= Phronesis =

Ancient Greek word for a type of wisdom or intelligence

In ancient Greek philosophy, phronesis (φρόνησις) refers to the type of wisdom or intelligence concerned with practical action. It implies good judgment and excellence of character and habits. In Aristotelian ethics, the concept is distinguished from other words for wisdom and intellectual virtues (such as episteme and sophia) because of its practical character.

==Ancient Greek philosophy==
===Socrates===
In some of Socrates's dialogues, he proposes that phronēsis is a necessary condition for all virtue, and that to be good is to be an intelligent or reasonable person with intelligent and reasonable thoughts.
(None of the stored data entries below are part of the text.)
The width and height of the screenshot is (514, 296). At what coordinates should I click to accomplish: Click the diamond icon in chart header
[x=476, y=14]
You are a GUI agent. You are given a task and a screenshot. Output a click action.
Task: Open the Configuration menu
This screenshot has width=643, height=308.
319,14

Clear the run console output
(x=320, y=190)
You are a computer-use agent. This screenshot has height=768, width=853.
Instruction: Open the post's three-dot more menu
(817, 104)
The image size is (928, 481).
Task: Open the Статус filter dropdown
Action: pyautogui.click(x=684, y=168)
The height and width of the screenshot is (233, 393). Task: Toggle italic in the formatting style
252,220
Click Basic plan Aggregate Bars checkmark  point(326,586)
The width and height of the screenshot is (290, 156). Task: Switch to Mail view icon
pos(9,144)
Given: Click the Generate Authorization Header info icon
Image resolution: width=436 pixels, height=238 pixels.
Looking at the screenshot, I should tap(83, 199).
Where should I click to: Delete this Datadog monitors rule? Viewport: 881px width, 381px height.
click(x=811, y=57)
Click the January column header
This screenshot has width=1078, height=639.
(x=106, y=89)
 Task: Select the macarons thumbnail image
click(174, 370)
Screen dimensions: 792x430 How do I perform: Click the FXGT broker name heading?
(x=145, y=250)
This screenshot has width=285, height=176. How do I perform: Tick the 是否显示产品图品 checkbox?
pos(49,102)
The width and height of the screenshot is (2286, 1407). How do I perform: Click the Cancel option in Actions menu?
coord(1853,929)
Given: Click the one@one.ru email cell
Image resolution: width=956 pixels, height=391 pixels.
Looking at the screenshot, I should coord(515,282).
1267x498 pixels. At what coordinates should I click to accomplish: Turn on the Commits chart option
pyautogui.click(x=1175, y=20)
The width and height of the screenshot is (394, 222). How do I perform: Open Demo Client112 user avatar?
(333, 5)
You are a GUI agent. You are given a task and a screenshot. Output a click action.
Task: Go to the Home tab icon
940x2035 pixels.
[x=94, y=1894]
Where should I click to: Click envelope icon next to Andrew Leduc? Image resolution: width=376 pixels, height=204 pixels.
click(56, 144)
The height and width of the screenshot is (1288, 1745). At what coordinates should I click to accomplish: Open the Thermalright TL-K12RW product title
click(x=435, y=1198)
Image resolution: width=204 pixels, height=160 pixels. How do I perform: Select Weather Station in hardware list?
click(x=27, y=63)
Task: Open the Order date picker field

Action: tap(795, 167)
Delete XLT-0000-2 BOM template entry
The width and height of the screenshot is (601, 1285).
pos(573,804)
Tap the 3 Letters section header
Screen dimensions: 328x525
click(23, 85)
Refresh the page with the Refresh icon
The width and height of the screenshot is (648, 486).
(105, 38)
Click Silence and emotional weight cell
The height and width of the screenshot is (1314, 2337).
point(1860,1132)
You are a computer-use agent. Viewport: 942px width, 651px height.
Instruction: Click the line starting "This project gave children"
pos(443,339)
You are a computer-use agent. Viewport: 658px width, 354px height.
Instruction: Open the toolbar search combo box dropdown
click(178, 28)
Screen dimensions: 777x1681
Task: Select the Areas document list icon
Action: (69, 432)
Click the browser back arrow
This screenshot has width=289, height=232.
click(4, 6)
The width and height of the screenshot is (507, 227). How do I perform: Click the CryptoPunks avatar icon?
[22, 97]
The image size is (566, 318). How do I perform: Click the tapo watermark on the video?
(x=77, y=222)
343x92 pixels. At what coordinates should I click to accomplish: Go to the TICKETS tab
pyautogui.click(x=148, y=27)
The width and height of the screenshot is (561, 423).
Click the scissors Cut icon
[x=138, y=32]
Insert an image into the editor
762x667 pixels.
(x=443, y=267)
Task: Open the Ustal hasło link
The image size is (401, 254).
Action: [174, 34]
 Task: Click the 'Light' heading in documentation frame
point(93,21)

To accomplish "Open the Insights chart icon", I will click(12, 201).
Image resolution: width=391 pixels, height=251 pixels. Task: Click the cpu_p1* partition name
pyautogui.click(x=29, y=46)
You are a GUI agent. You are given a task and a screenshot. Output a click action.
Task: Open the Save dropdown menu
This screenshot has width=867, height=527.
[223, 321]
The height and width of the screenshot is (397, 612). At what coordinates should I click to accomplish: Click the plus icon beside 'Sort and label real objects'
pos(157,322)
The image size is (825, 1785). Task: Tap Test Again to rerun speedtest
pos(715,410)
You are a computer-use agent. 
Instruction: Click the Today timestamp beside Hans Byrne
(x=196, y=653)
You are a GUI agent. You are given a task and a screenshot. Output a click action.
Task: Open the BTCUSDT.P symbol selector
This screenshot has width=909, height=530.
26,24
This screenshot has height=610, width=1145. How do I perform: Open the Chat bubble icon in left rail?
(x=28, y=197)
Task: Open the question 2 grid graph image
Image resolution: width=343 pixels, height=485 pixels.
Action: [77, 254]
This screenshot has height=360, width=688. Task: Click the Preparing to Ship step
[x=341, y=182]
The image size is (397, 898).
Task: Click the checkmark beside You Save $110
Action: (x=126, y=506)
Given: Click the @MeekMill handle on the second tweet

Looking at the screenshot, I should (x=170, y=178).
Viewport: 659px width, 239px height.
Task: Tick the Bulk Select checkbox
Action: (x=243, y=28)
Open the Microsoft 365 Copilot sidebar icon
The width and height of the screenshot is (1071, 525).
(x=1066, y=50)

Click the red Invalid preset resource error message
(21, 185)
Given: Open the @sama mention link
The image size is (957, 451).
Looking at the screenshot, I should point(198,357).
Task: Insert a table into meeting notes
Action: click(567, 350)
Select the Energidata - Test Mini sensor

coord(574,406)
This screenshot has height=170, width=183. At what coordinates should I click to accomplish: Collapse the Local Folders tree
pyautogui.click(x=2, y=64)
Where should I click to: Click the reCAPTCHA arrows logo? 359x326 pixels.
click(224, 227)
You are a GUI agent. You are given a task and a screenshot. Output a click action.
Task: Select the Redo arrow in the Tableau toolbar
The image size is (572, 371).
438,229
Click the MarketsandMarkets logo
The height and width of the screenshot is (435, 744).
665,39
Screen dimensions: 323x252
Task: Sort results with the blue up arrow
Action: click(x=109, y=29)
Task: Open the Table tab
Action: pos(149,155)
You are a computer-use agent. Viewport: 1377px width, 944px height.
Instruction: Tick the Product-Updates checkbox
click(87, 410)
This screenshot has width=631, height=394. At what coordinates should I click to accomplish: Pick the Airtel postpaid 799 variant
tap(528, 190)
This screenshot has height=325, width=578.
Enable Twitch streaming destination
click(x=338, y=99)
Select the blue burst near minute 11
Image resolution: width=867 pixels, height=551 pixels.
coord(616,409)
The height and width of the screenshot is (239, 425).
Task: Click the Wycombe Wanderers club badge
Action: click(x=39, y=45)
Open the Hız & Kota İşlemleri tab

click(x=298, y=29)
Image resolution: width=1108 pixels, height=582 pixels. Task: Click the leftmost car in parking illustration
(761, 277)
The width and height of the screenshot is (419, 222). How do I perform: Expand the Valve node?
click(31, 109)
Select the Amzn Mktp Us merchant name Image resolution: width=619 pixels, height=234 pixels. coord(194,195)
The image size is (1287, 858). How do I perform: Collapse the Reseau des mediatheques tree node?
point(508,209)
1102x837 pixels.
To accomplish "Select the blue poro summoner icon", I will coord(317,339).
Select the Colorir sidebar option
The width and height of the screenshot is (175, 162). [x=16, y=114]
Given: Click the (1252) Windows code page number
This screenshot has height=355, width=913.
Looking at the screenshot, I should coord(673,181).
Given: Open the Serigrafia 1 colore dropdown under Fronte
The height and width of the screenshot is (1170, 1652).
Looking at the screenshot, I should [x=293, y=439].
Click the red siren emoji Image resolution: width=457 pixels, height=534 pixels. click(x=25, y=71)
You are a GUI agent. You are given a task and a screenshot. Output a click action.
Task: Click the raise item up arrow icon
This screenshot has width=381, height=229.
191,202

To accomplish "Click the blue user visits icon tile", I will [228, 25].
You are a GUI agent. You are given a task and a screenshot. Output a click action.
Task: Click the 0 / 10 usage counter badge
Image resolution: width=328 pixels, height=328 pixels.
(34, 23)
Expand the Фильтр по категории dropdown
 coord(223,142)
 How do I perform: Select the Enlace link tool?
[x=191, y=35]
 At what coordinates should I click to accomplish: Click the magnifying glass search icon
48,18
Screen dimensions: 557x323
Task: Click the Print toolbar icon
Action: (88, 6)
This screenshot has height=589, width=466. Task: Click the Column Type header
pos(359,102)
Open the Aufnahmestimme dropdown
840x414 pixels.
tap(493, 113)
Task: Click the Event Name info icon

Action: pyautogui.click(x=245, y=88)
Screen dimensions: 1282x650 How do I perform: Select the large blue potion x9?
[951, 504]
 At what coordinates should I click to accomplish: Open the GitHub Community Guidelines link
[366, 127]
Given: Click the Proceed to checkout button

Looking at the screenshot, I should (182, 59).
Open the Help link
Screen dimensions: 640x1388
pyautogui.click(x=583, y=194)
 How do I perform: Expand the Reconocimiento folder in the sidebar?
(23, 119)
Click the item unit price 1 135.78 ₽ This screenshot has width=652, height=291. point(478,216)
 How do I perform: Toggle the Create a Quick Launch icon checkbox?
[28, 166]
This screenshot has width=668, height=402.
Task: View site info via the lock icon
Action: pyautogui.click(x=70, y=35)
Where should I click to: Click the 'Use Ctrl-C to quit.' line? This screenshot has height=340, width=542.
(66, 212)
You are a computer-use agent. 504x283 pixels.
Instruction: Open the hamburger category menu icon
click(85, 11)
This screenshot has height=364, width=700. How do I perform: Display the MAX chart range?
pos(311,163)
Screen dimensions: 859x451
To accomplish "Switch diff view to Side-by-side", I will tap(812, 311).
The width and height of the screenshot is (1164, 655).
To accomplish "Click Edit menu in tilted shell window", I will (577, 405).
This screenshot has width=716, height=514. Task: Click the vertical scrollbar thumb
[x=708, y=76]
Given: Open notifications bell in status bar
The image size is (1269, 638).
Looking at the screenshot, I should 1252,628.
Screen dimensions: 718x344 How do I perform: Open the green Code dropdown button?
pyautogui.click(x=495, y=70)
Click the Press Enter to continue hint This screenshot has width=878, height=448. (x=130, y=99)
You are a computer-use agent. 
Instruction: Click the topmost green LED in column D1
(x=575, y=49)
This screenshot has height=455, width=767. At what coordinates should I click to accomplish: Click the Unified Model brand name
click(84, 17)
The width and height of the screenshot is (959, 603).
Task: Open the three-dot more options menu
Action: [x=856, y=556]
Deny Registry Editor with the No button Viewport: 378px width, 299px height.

In Plato's Meno, Socrates writes that phronēsis is the most important attribute to learn, although it cannot be taught and is instead gained through the understanding of one's own self.

===Aristotle===
In Aristotle's work, phronesis is the intellectual virtue that helps turn one's moral instincts into practical action. He writes that moral virtues help any person to achieve the end, and that phronesis is what it takes to discover the means to gain that end. Without moral virtues, phronesis degenerates into an inability to make practical actions in regards to genuine goods for man.

In the sixth book of Aristotle's Nicomachean Ethics, he distinguished the concepts of sophia (wisdom) and phronesis, and described the relationship between them and other intellectual virtues. He writes that Sophia is a combination of nous, the ability to discern reality, and epistēmē, things that "could not be otherwise". He then writes that Phronesis involves not only the ability to decide how to reach a certain end, but the ability to reflect upon and determine "good ends" as well.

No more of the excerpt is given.